Puebla, Pue. En San Andrés Cholula, segundo municipio en importancia de inversiones inmobiliarias de Puebla, hay 15 proyectos privados detenidos a causa de la pandemia de Covid-19, por un monto superior a los 650 millones de pesos, informó el alcalde Roberto Maxil Coyopol.

No obstante, descartó que se hayan perdido estas inversiones en construcción de nuevos fraccionamientos, edificios de departamentos y oficinas en la zona de mayor plusvalía conocida como Reserva Territorial Atlixcáyotl y que limita con el municipio de Puebla.

Es decir, se han postergado los planes de arranque de los desarrolladores hasta que bajen los contagios de forma considerable con el programa de vacunación, para poder darle celeridad a las obras.

Comentó que para garantizar la permanencia de estos proyectos, mientras se tienen las condiciones sanitarias para iniciar las obras, debe haber un seguimiento a los empresarios.

La reserva territorial representa 30% de los ingresos por el pago de Predial, debido a que tiene los fraccionamientos más exclusivos del estado como son La Vista y Lomas de Angelópolis, este último con mayor crecimiento desde el 2003, donde viven 5,000 familias y cuenta con 19,000 viviendas.

Maxil Coyopol dijo que la zona no ha perdido atractivo para los desarrolladores inmobiliarios no sólo de Puebla sino de otros estados, quienes aprovechan el auge de familias foráneas por establecerse sobre todo en territorio sanandreseño.

Entre las inversiones destaca la construcción de unas torres residenciales que tienen un costo de 100 millones de pesos en obra civil, proyecto de empresarios veracruzanos.

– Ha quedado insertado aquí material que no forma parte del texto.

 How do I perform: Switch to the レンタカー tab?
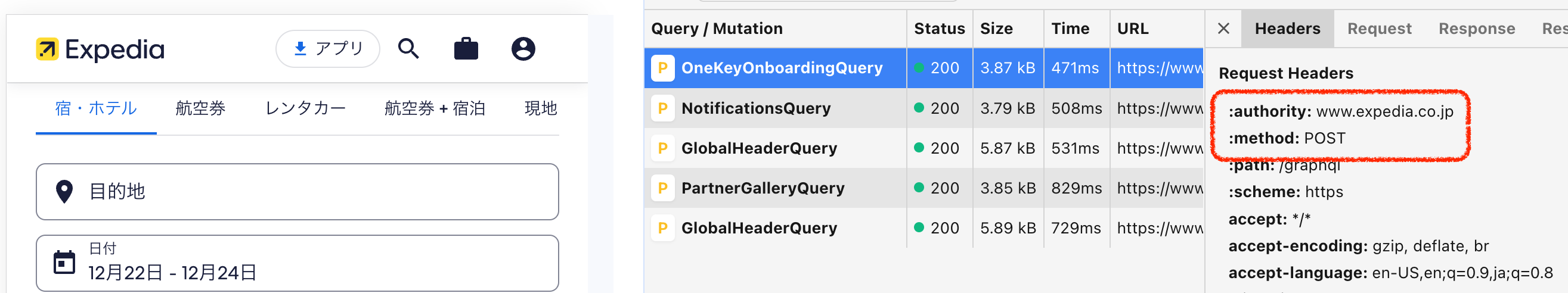pyautogui.click(x=305, y=108)
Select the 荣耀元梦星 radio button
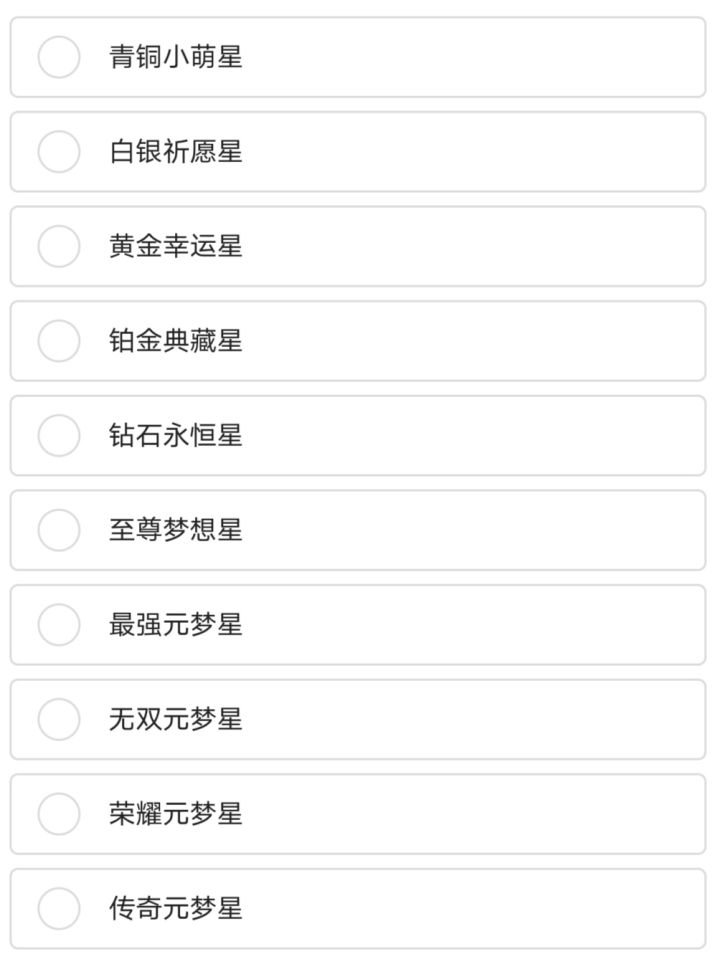The height and width of the screenshot is (972, 720). tap(59, 813)
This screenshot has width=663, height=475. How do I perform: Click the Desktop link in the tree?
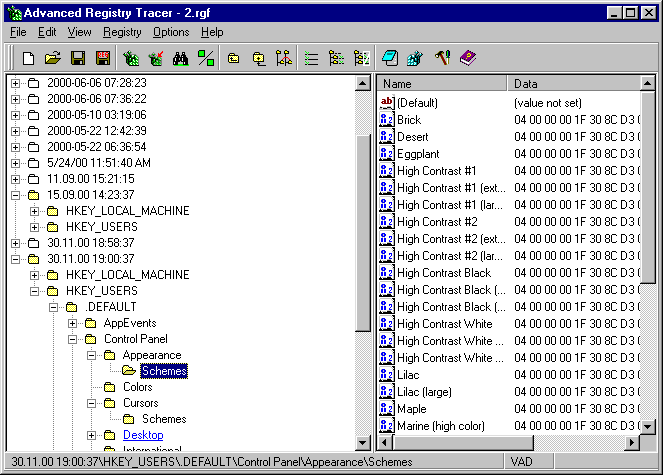coord(141,435)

Otros proyectos inmobiliarios oscilan entre 20 y 40 millones de pesos, pero depende de que concreten sus permisos.

El edil acotó que la época más fuerte para los desarrolladores es diciembre, cuando llevan a cabo la preventa de casas y departamentos, con lo cual los empresarios miden sus planes de inversión para poder arrancar obras.

“Los constructores con proyectos en curso han tenido que reducir la fuerza laboral por la pandemia, pero hay confianza de que puedan darle celeridad cuando existan mejores condiciones y esperamos que sea pronto”, destacó.

En tanto, las bajas ventas han provocado que por lo menos 12 negocios de los 180 afiliados a la Asociación Poblana de Restaurantes y Prestadores de Servicio estén al borde de la quiebra, lo que representaría la pérdida de 450 empleos directos e indirectos.

Felipe Mendoza, director de la agrupación, indicó que “a la cuesta de enero se suma la crisis económica desatada por la pandemia, ya que restaurantes han reportado bajas de 60% en ventas”.